(Stored items from a collection)

--

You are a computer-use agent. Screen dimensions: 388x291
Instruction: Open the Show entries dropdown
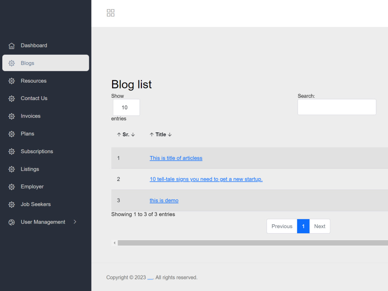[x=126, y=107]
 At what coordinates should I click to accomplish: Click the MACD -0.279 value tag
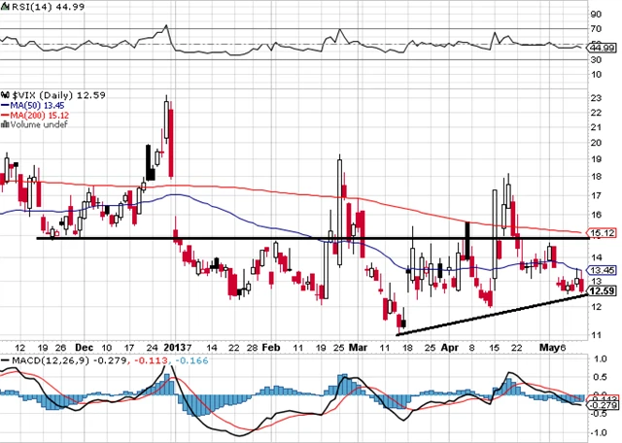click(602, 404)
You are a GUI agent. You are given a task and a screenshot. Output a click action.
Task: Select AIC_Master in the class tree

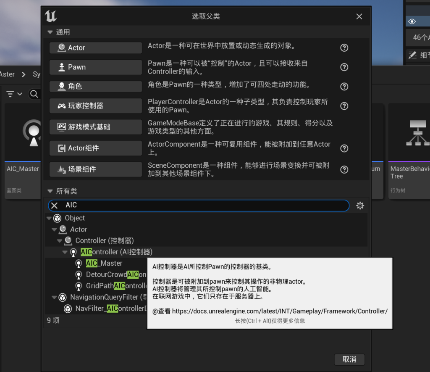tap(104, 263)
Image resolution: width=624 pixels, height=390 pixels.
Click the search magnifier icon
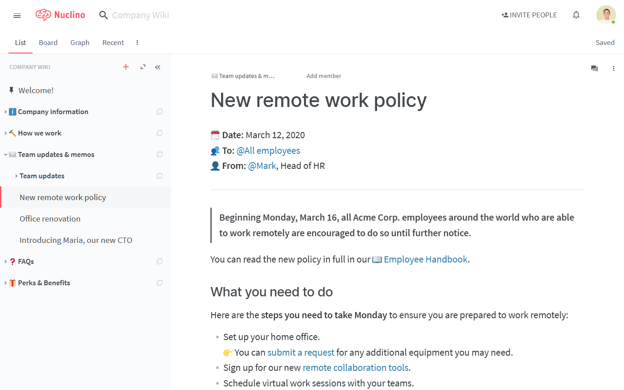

--

The expected answer is each line of the records above that includes the string "agent".

(WRITTEN RESPONSE)
You are a computer-use agent. Screen dimensions: 388x291
You are a GUI agent. You are given a task and a screenshot. Output a click action.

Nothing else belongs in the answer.